Validating Kubernetes YAML for best practice and policies - kiyanwang
https://learnk8s.io/validating-kubernetes-yaml
======
default-kramer
> Config-lint is a promising framework that lets you write custom checks for
> Kubernetes YAML manifests using a YAML DSL. But what if you want to express
> more complex logic and checks? Isn't YAML too limiting for that? What if you
> could express those checks with a real programming language?
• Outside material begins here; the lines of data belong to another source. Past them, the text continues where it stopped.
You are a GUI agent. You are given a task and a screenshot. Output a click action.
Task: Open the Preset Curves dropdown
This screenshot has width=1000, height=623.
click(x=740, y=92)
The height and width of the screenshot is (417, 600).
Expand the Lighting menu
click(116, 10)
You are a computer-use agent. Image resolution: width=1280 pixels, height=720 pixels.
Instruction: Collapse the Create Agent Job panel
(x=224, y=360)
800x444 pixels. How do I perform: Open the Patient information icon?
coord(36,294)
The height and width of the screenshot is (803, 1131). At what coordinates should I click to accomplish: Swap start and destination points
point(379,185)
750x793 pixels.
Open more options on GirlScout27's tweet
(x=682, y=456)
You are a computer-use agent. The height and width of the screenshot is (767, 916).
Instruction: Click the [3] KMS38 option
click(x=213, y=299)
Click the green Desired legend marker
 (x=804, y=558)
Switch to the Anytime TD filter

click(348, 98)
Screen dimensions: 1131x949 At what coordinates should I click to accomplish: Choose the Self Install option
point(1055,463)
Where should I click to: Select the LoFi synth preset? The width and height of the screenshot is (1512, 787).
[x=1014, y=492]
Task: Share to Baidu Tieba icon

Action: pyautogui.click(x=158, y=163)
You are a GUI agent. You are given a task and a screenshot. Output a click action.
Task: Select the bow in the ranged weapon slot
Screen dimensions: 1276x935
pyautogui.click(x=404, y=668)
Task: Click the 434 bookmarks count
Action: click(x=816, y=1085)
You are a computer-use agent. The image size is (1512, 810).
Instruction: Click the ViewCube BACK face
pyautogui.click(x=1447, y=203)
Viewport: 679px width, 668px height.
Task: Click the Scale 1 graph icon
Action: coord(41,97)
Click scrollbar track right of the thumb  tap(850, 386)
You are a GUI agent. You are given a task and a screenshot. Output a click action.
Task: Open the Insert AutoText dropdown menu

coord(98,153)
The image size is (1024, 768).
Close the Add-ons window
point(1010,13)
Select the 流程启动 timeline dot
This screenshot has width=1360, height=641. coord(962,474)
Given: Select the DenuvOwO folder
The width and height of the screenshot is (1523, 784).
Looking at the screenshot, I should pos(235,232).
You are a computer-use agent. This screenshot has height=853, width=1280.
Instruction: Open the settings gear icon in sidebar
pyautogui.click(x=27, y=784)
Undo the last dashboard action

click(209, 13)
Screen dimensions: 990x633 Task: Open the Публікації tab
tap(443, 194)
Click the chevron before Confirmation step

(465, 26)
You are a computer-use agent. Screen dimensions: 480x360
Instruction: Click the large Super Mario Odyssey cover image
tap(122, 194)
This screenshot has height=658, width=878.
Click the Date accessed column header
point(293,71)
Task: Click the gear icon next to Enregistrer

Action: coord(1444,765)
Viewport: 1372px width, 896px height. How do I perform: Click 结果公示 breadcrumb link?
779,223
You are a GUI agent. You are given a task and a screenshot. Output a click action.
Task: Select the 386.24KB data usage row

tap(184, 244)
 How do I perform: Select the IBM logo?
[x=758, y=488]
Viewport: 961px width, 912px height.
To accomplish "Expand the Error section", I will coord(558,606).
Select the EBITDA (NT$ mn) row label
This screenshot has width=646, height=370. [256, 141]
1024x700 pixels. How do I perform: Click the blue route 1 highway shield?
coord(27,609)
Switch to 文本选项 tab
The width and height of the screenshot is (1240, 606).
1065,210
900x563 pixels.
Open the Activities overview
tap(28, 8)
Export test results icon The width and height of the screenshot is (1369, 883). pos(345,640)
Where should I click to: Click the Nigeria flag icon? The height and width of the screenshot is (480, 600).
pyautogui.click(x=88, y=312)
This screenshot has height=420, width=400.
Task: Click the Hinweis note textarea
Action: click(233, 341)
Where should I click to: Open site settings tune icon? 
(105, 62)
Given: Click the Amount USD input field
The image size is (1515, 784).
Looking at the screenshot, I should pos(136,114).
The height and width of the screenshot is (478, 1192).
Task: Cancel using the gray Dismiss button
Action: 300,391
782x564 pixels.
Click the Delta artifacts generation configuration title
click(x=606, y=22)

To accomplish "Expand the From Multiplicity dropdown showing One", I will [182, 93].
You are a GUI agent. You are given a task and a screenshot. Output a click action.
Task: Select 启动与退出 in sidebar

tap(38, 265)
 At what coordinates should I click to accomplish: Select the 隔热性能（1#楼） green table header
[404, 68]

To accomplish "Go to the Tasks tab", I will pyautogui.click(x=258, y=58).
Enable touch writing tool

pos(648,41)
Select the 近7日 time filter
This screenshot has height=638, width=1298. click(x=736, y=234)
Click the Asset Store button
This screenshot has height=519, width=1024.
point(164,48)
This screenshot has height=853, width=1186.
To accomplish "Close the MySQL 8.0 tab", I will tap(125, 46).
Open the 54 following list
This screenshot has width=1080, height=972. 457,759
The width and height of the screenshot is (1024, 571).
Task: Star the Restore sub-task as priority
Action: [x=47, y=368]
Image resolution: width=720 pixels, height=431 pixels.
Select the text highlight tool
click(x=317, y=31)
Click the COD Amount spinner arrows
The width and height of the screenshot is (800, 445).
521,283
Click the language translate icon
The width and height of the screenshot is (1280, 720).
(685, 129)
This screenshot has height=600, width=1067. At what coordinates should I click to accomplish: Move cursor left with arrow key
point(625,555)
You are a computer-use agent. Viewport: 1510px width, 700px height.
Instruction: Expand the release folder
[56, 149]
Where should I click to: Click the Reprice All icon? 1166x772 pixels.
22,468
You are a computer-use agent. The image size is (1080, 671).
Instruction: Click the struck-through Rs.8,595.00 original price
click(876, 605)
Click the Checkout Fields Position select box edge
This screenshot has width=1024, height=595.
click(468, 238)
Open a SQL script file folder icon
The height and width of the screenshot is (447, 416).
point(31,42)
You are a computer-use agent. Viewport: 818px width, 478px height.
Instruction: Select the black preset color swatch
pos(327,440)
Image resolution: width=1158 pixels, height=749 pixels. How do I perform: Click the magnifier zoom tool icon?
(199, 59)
Having recently worked a little bit with YAML for Kubernetes and HCL for
Terraform, I really wish they had both just used "a real programming language"
right from the start. I'll choose Racket because I know it best, but there are
probably many languages that would work well. You could expose very nearly the
same configuration language, but backed by a real programming language. I bet
this would make some of the tools the author lists at the end (eg copper,
config-lint) much easier to write, or perhaps not necessary at all.

And the author didn't mention Helm, but I will. The part of Helm I saw seemed
to be a lot of work just to add "functions with parameters" to Kubernetes
YAML, something we could have had for free using "a real programming language"
from the start:
[https://helm.sh/docs/chart_template_guide/functions_and_pipe...](https://helm.sh/docs/chart_template_guide/functions_and_pipelines/)

Why are so few configuration languages not backed by a real language?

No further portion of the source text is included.